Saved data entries
────
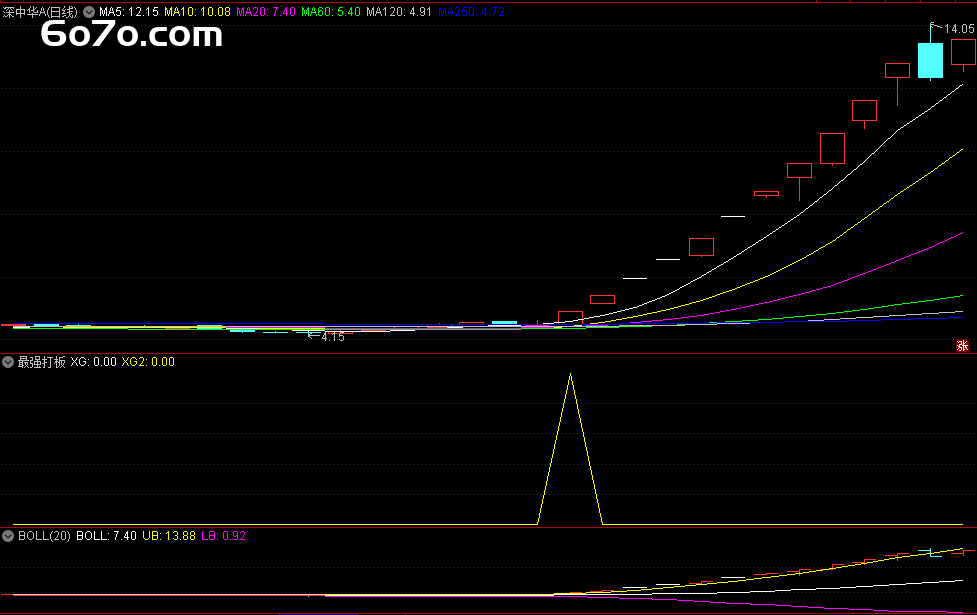Click the 深中华A(日线) chart title
The image size is (977, 615).
pyautogui.click(x=40, y=12)
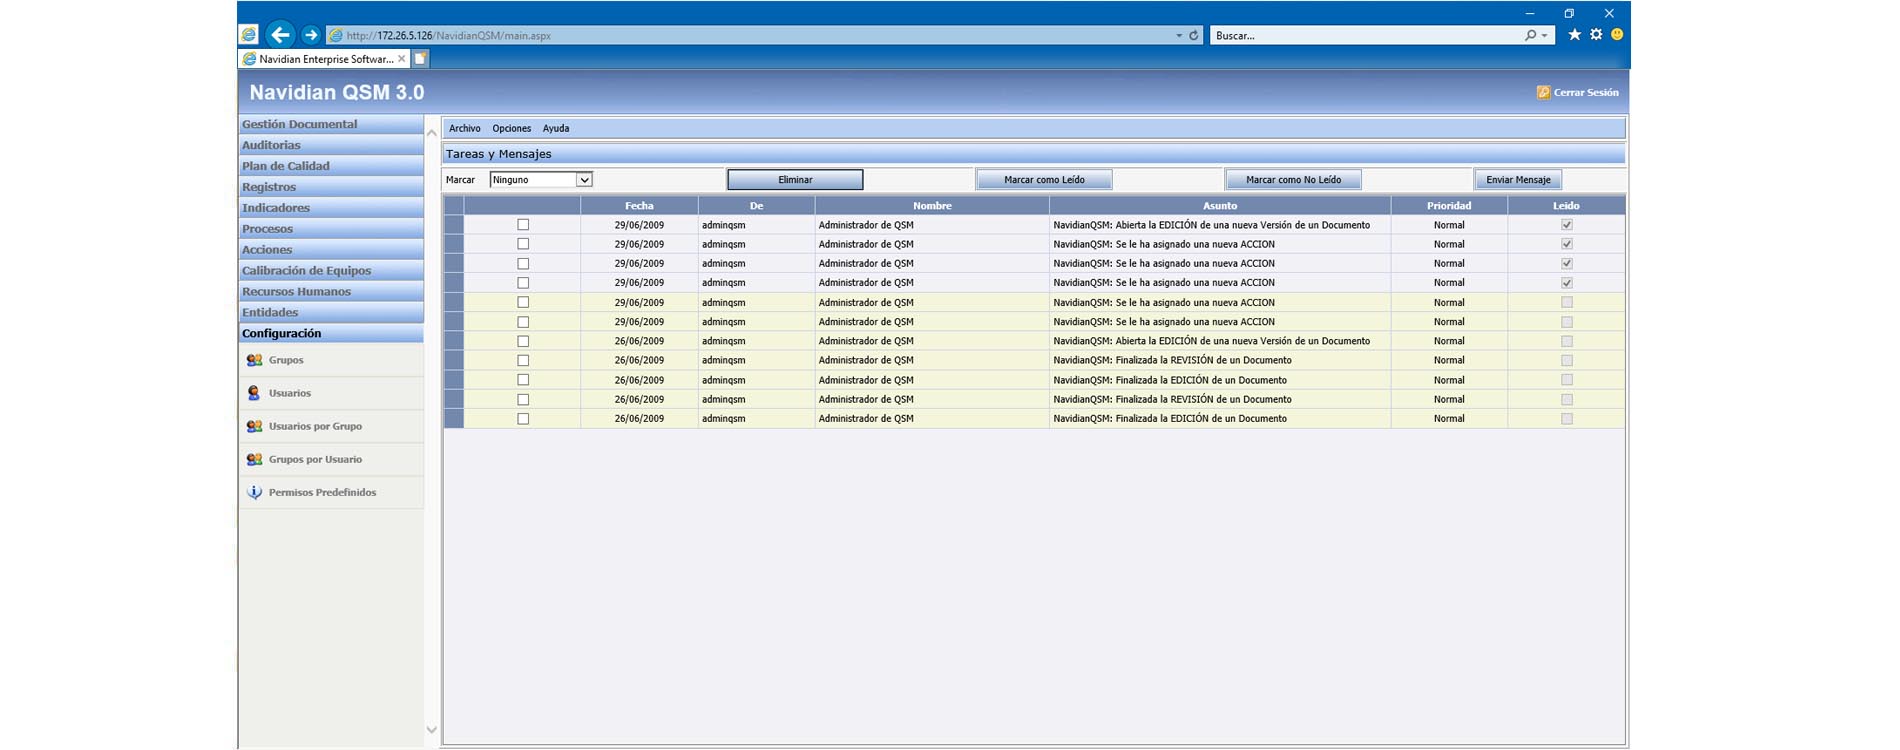This screenshot has height=750, width=1900.
Task: Expand the address bar history dropdown
Action: [x=1178, y=35]
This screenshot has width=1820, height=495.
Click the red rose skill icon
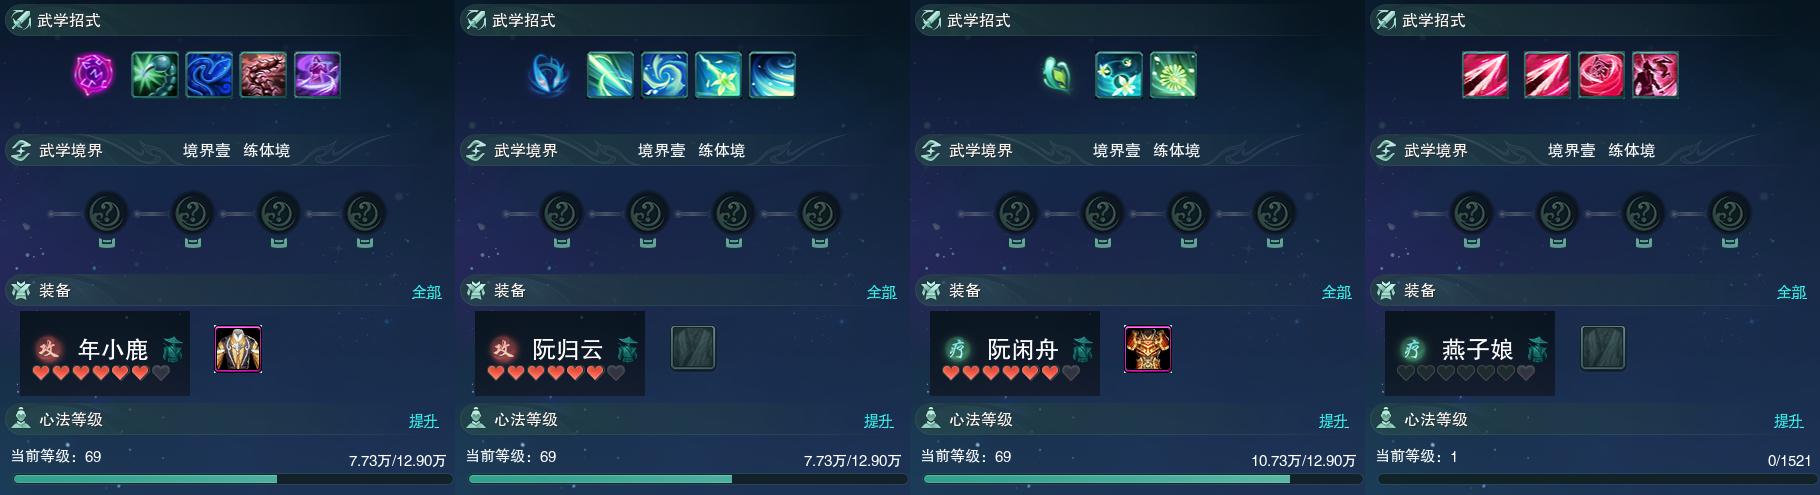click(x=1601, y=75)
────
> **What to produce**
Your task is to repeat, word for word and with no picture, every line from the one that contains "This screenshot has width=1820, height=495." through the last line of the data.

> **Response to the exercise**
This screenshot has width=1820, height=495.
Click the red rose skill icon
click(x=1601, y=75)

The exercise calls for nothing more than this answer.